> Stored records:
————————
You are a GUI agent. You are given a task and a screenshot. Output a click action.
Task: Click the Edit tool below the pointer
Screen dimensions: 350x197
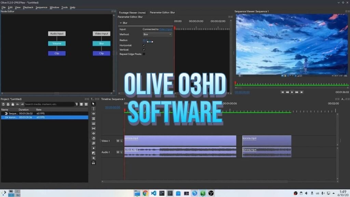pyautogui.click(x=93, y=108)
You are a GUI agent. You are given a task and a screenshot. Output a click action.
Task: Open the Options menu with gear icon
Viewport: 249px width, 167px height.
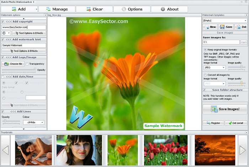pos(131,9)
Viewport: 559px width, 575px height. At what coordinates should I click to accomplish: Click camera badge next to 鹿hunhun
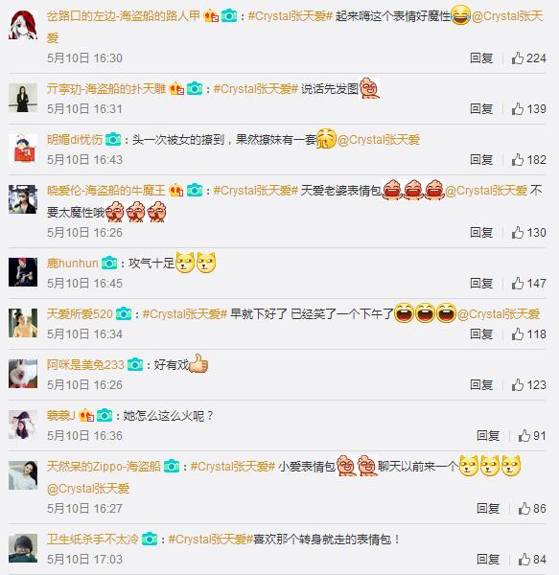[109, 263]
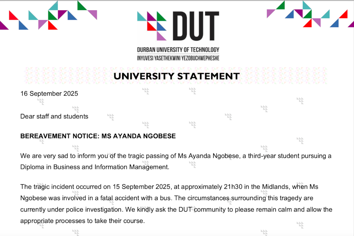354x236 pixels.
Task: Click the Bereavement Notice bold heading
Action: tap(98, 136)
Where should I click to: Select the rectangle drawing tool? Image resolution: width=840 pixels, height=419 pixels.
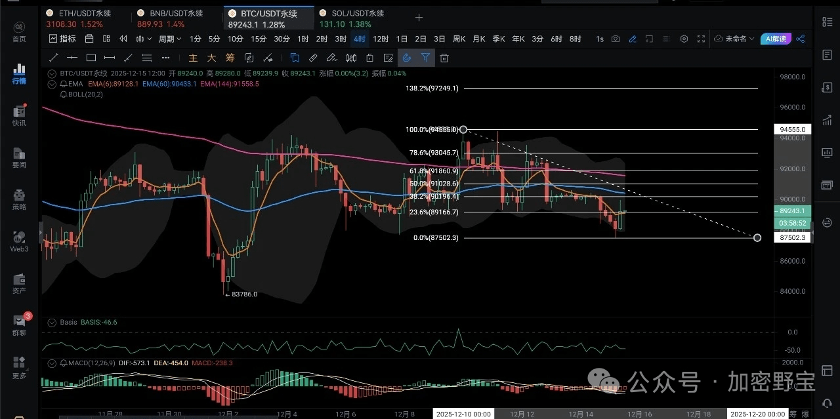click(91, 58)
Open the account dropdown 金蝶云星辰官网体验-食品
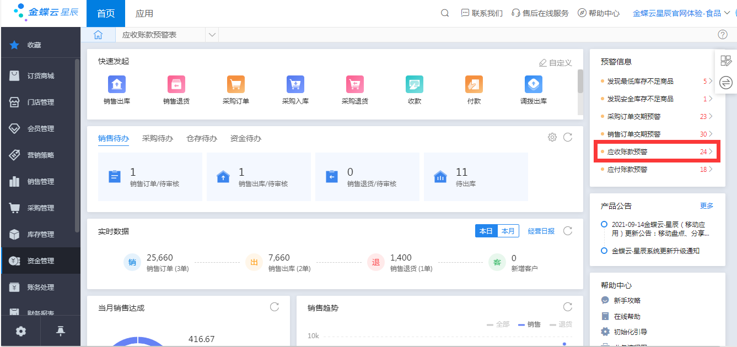Screen dimensions: 737x347 coord(681,13)
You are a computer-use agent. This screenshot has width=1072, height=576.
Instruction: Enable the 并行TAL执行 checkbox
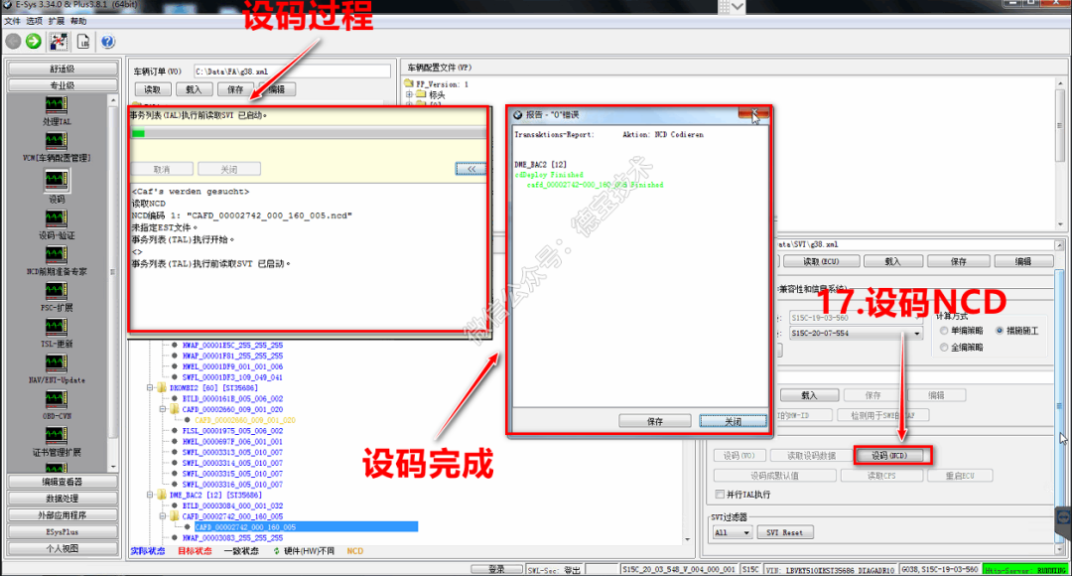point(720,494)
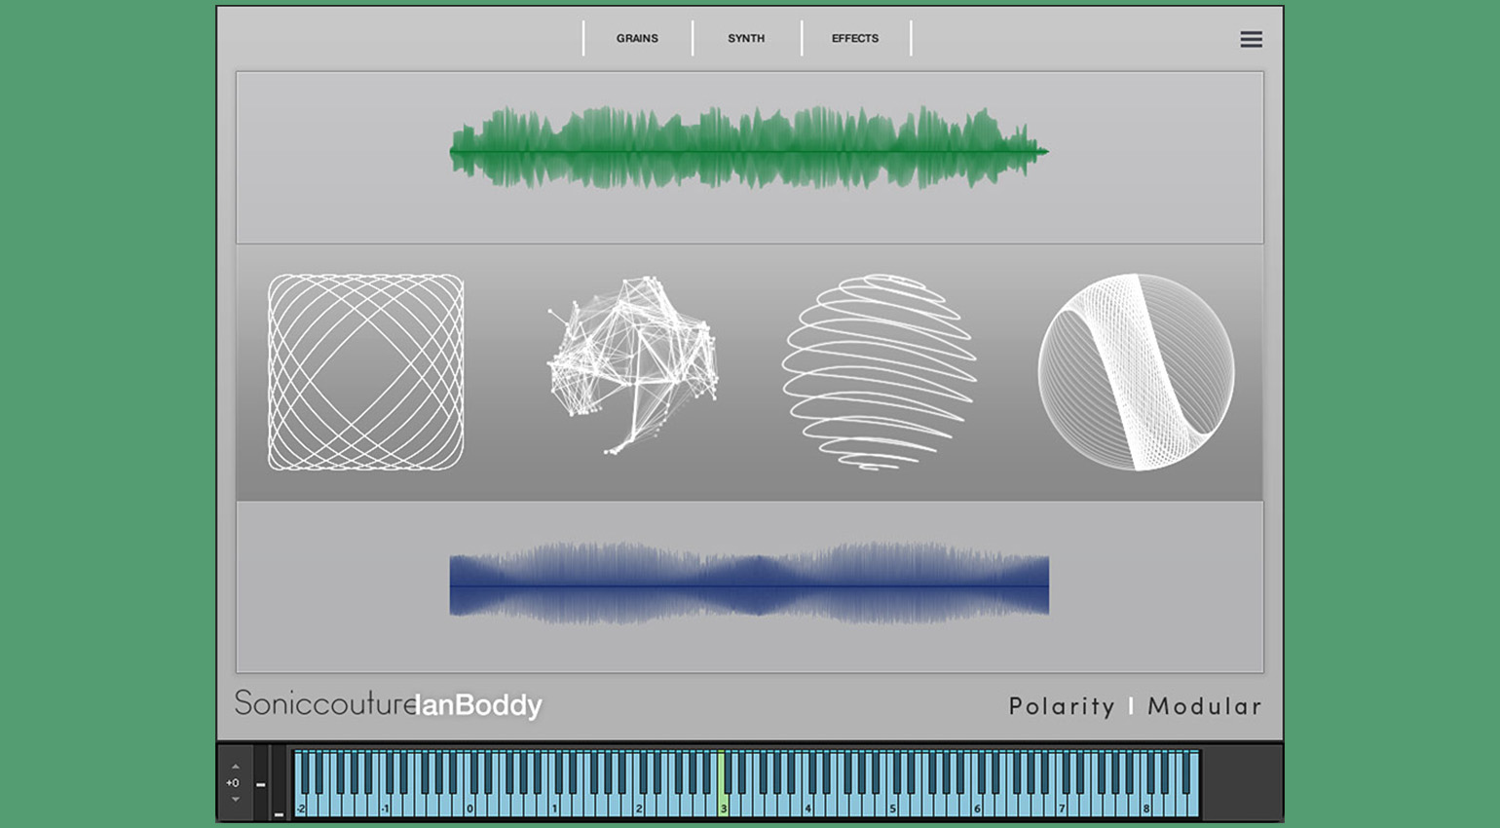Click the Modular title text

pos(1204,706)
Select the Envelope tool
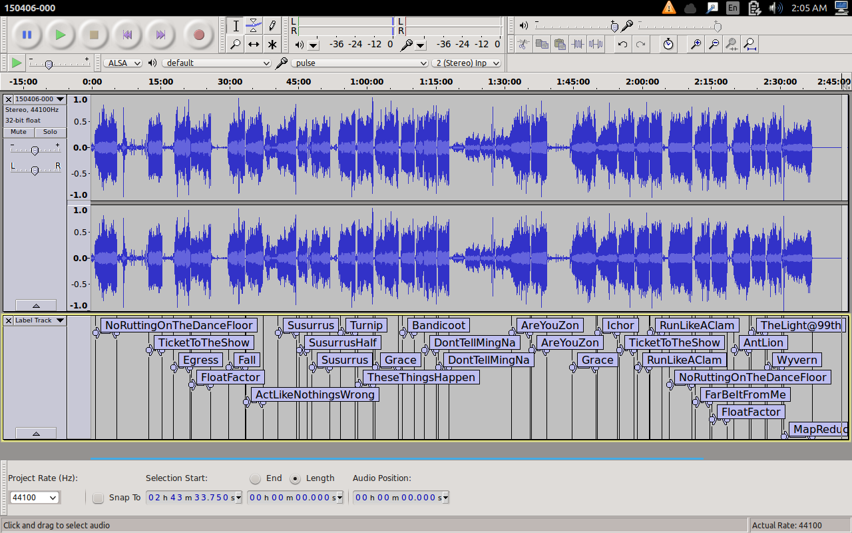Image resolution: width=852 pixels, height=533 pixels. (x=254, y=26)
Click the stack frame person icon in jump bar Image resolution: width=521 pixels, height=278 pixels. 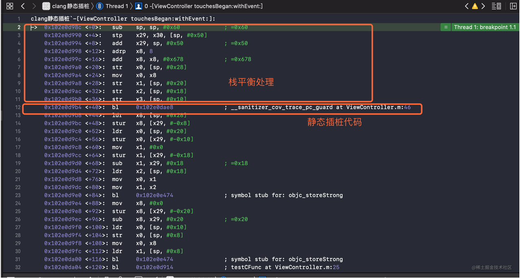tap(138, 6)
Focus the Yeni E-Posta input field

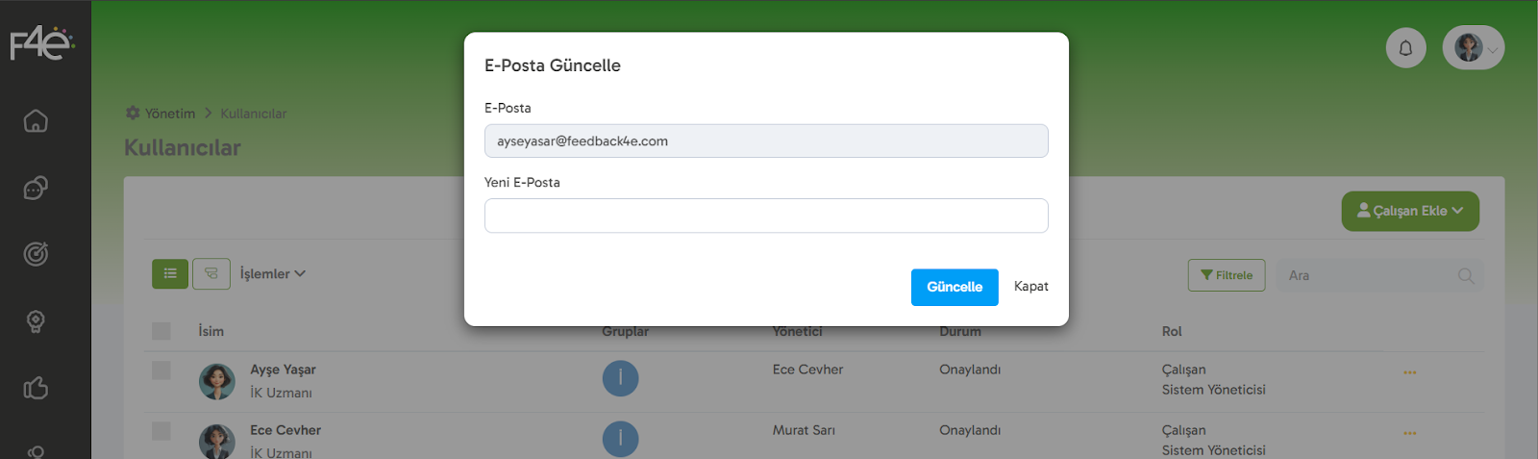pyautogui.click(x=766, y=216)
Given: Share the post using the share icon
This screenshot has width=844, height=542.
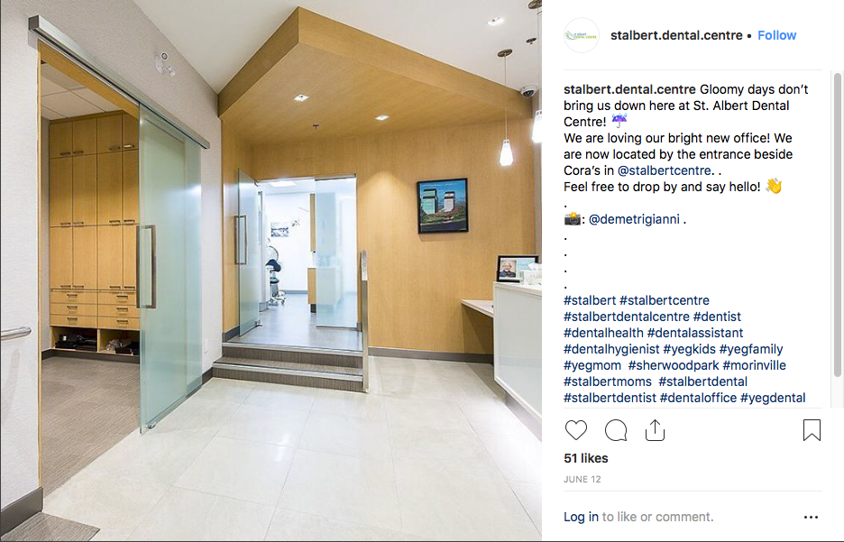Looking at the screenshot, I should (x=655, y=430).
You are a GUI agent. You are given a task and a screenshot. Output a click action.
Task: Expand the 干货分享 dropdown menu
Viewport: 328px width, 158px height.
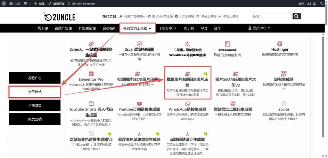(168, 28)
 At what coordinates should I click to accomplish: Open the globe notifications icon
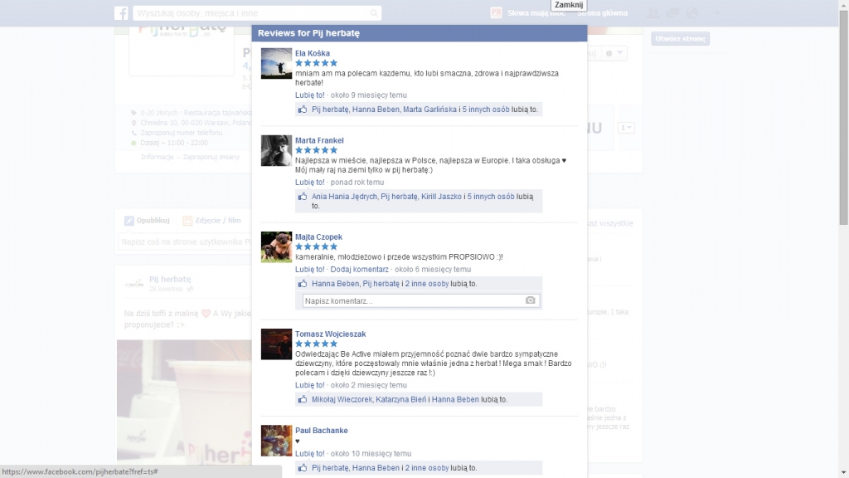click(x=692, y=13)
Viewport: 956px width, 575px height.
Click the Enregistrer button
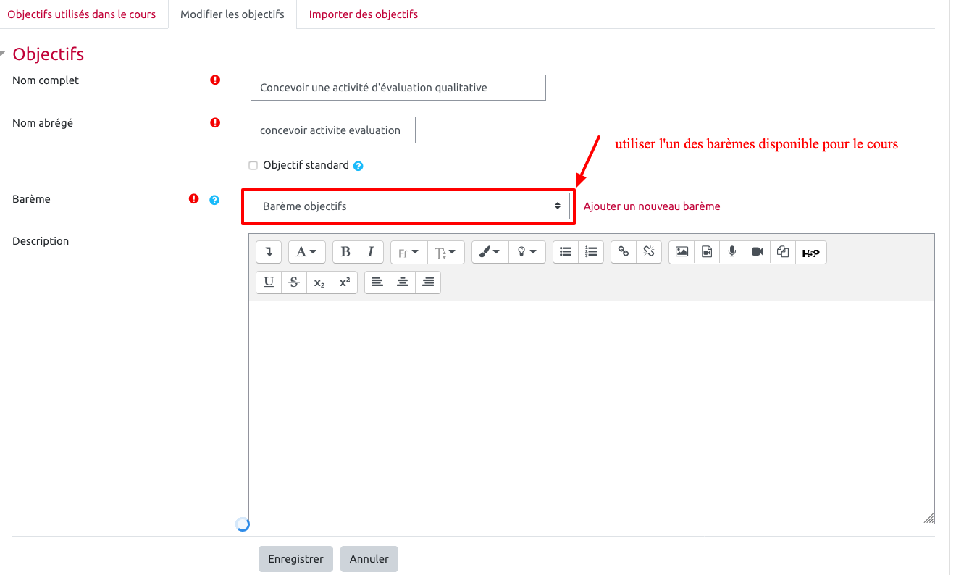[295, 559]
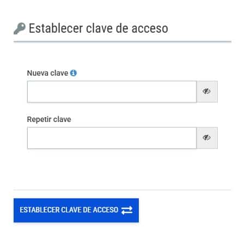Click the grey key icon at the top of the form
245x238 pixels.
pyautogui.click(x=20, y=28)
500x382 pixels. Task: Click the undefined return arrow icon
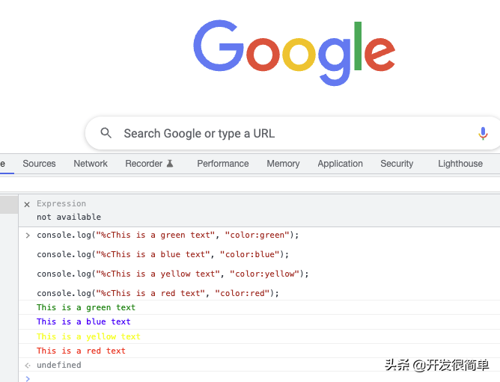[28, 365]
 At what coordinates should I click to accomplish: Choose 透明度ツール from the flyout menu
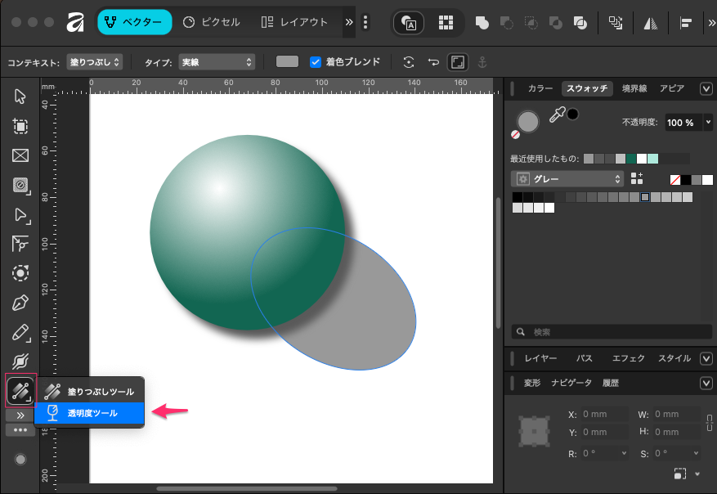[x=90, y=413]
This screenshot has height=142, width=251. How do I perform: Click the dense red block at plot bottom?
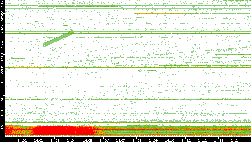[x=61, y=131]
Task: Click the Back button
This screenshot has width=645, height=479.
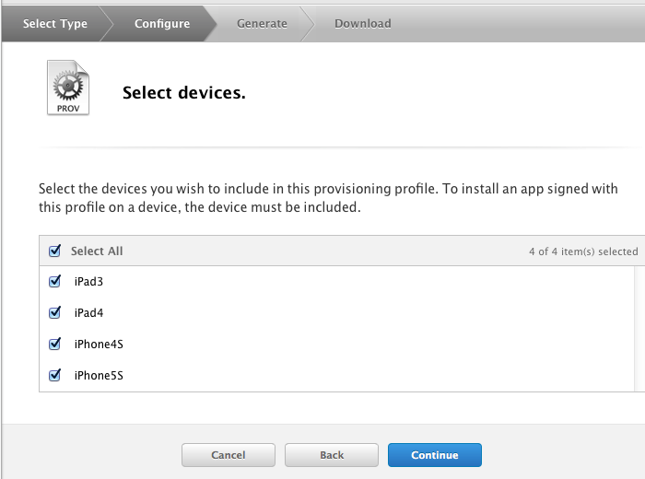Action: pos(332,455)
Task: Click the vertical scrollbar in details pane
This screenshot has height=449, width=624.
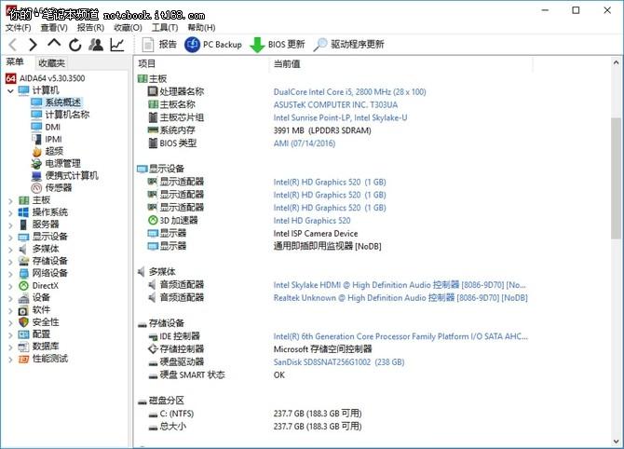Action: (616, 186)
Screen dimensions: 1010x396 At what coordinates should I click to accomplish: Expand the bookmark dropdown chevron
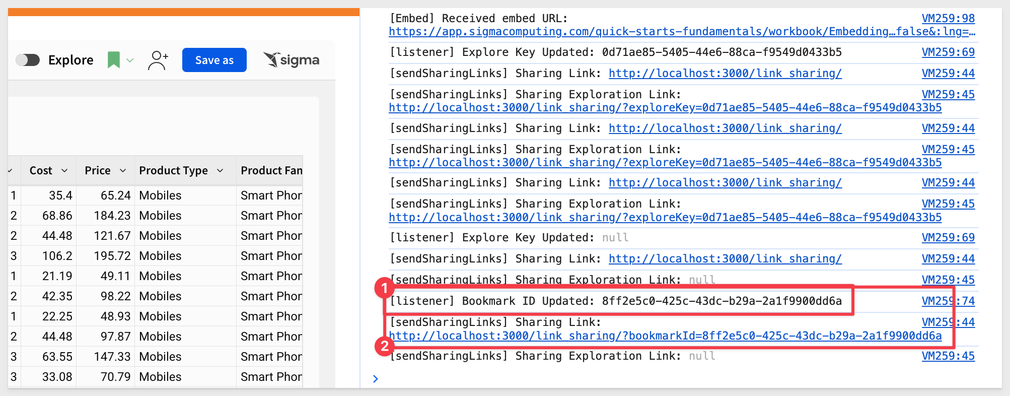[130, 60]
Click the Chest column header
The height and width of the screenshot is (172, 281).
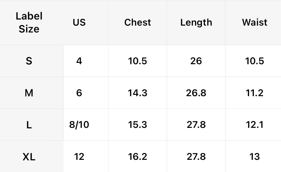tap(138, 23)
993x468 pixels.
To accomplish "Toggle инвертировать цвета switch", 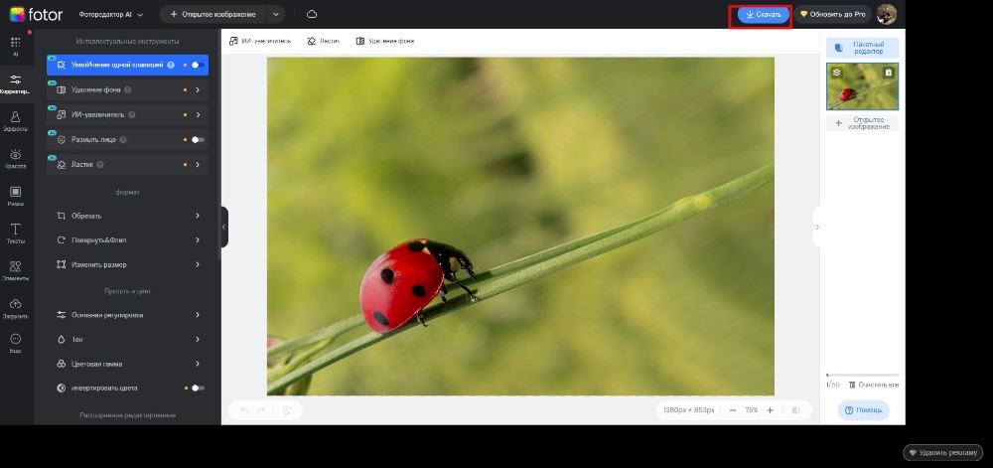I will point(198,388).
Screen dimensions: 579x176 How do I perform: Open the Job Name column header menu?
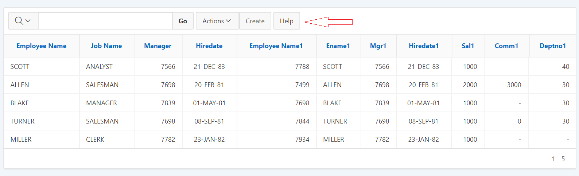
————————
> Description of the task: Go through the lines above. Select every one that has the string "column".

> Expected output:
Click the Chest column header
Screen dimensions: 579x176 How do I perform: Open the Job Name column header menu?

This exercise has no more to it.